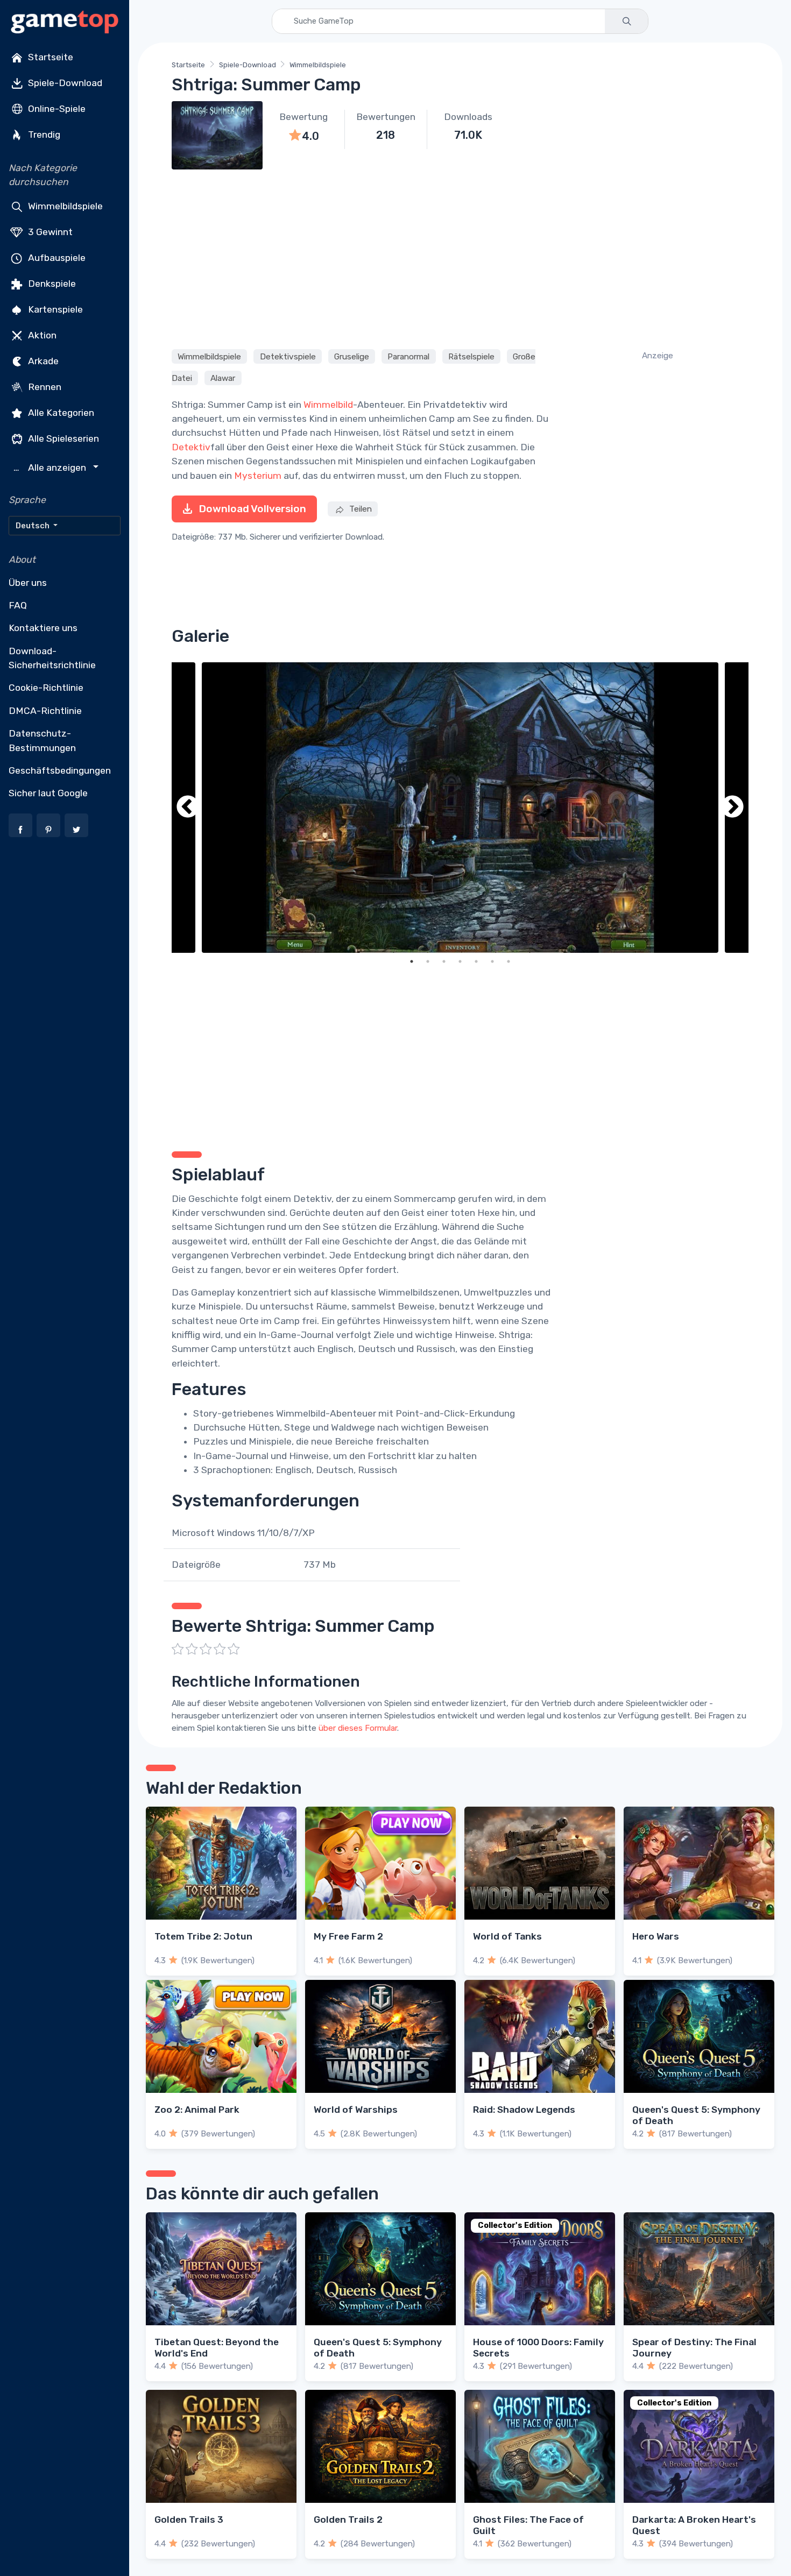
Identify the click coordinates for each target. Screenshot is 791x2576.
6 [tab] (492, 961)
-=-=-=-=-
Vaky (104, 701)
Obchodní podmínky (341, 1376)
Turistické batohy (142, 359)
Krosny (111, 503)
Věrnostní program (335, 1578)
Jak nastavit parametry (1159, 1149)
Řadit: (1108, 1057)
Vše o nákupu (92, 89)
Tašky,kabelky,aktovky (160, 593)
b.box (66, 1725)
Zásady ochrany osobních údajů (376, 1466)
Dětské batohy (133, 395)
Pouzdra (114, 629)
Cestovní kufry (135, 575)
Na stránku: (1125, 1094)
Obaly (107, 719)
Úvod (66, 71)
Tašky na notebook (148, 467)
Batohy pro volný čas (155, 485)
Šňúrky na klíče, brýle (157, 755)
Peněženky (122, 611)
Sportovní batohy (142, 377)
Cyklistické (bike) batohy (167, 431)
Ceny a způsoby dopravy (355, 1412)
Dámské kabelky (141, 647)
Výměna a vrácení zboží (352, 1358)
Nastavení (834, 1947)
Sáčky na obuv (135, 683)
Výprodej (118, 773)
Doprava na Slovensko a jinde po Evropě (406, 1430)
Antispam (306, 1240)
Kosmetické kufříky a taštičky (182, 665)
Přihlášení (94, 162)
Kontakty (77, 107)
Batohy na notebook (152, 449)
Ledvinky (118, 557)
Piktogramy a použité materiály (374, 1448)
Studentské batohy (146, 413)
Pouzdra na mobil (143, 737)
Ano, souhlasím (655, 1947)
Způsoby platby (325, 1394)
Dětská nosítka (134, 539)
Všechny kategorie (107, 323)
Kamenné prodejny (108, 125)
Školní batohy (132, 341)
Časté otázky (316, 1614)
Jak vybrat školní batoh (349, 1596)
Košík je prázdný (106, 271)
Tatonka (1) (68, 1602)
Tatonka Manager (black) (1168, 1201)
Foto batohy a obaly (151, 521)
-=-=-=-=-
▶ [Exercise prompt]
In the records above, the line with "Ceny a způsoby dopravy (355, 1412)" marks the start and the line with "Foto batohy a obaly (151, 521)" marks the end; copy that stretch exactly, both lines included, and nothing else.

▶ [Reply to the exercise]
Ceny a způsoby dopravy (355, 1412)
Dámské kabelky (141, 647)
Výměna a vrácení zboží (352, 1358)
Nastavení (834, 1947)
Sáčky na obuv (135, 683)
Výprodej (118, 773)
Doprava na Slovensko a jinde po Evropě (406, 1430)
Antispam (306, 1240)
Kosmetické kufříky a taštičky (182, 665)
Přihlášení (94, 162)
Kontakty (77, 107)
Batohy na notebook (152, 449)
Ledvinky (118, 557)
Piktogramy a použité materiály (374, 1448)
Studentské batohy (146, 413)
Pouzdra na mobil (143, 737)
Ano, souhlasím (655, 1947)
Způsoby platby (325, 1394)
Dětská nosítka (134, 539)
Všechny kategorie (107, 323)
Kamenné prodejny (108, 125)
Školní batohy (132, 341)
Časté otázky (316, 1614)
Jak vybrat školní batoh (349, 1596)
Košík je prázdný (106, 271)
Tatonka (1) (68, 1602)
Tatonka Manager (black) (1168, 1201)
Foto batohy a obaly (151, 521)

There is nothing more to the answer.